# Using Gismo on a toy example

A typical Gismo workflow stands as follows:
- Its input is a list of objects, called the source;
- A source is wrapped into a Corpus object;
- A dual embedding is computed that relates objects and their content;
- The embedding fuels a query-based ranking function;
- The best results of a query can be organized in a hierarchical way.

## Source

In Gismo, a source is a list of objects.
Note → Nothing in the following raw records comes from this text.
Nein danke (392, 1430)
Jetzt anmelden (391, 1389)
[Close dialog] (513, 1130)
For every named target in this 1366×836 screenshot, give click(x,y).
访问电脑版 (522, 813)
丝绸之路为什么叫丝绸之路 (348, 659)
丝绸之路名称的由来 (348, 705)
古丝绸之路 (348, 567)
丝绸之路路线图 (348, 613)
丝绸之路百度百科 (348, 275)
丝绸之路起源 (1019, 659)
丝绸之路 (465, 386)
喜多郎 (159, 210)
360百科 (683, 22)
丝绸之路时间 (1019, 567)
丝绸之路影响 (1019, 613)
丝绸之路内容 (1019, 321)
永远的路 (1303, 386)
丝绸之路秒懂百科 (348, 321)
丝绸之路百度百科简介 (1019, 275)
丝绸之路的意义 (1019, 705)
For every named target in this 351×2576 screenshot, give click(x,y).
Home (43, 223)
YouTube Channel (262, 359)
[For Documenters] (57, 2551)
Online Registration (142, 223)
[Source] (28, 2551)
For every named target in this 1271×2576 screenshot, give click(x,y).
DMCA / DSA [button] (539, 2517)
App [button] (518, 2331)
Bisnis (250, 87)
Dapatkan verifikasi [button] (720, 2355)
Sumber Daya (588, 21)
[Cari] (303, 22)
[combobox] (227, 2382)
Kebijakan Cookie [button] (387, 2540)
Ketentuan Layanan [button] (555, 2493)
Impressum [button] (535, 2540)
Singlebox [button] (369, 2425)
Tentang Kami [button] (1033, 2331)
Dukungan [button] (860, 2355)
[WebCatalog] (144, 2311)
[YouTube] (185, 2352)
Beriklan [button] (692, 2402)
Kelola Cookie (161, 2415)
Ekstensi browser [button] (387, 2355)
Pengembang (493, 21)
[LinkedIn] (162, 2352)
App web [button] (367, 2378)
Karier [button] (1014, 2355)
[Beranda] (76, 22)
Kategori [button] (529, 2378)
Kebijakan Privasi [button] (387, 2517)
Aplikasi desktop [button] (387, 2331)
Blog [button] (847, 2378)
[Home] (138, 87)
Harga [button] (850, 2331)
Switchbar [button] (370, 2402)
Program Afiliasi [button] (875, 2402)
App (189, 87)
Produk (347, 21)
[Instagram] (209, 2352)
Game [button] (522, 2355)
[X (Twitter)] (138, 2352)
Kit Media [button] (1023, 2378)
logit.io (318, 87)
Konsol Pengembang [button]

The typical case is when objects are documents represented by a string or a dictionary.

For tutoring, gismo provides a toy source, in both string and dict format.

In [1]:
from gismo.common import toy_source_text
toy_source_text

['Gizmo is a Mogwaï.',
 'This is a sentence about Blade.',
 'This is another sentence about Shadoks.',
 'This very long sentence, with a lot of stuff about Star Wars inside, makes at some point a side reference to the Gremlins movie by comparing Gizmo and Yoda.',
 'In chinese folklore, a Mogwaï is a demon.']

In [2]:
from gismo.common import toy_source_dict
toy_source_dict

[{'title': 'First Document', 'content': 'Gizmo is a Mogwaï.'},
 {'title': 'Second Document', 'content': 'This is a sentence about Blade.'},
 {'title': 'Third Document',
  'content': 'This is another sentence about Shadoks.'},
 {'title': 'Fourth Document',
  'content': 'This very long sentence, with a lot of stuff about Star Wars inside, makes at some point a side reference to the Gremlins movie by comparing Gizmo and Yoda.'},
 {'title': 'Fifth Document',
  'content': 'In chinese folklore, a Mogwaï is a demon.'}]

## Corpus

A corpus is mostly a wrapper around a source that tells how to convert source objects to string and provides basic I/O capacities.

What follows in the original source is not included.